A Sin of Omission opens with Stephen Mzamane making a long journey to see his best friend, Albert Newnham, across the region known in the 19th century as Kaffraria on the Cape of South Africa. During this journey, the novel looks back on his life.

Picked up as a starving child in the bush by Reverend Basil Rutherford, Stephen is raised at a mission to become an Anglican priest. Once his family learns where he is, his father brings his older son, Mzamo, there too, reasoning that the boys will not succeed unless they learn to be English. The Ngqika tribe has been driven off its lands by the British, and because of a prophecy that foretold the British would leave if the people destroyed their crops and animals, his father has killed his cattle and burned his crops. Although he is an important man, he has to work on the roads to avoid starving.

The Church is making it a practice to raise the sons of important natives as British clerics in an attempt to convert the people. Both Stephen and Mzamo are intended for this program. However, Mzamo is rebellious while Stephen is dedicated and devout, so Mzamo is ejected from the program.

Stephen is eventually sent to Canterbury to be educated at the Missionary College. There, although he is a fish out of water, he becomes best friends with a fellow student, Albert Newnham. Unfortunately for this friendship, Albert eventually chooses to marry a girl who is completely unsuited to be a missionary’s wife and is racist.

Things begin to go wrong after the young men take an ill-considered shortcut so as not to be late for tea, but Stephen only begins to learn the fruits of this event when he returns to Africa. Although he still needs to pass Greek and Latin exams to become a priest, unlike his white fellows, he is given a post far from any libraries or tutors. The job he expected to get working at the missionary college with his beloved Mfundisi Turvey, principal of that college, eventually goes to Albert. Instead of being give a post together, as promised, they are separated.
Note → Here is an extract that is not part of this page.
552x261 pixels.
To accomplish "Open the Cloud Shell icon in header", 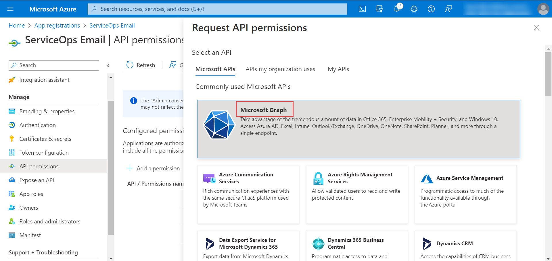I will (362, 9).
In fact, Stephen is alone because the nearest cleric to his post is racist.

Stephen is also no longer a part of his own people, although his brother plays a large part in his fate. The major events of this novel are initiated when he learns of his brother’s death.

This novel is partially based on the life of Stephen Mtutuko Mnyakama, a missionary of the Anglican Church of the Holy Trinity. Although it didn’t initially pull me in, I eventually found it absorbing and heart-rending. This is a novel I probably wouldn’t have discovered had it not been for my Walter Scott project.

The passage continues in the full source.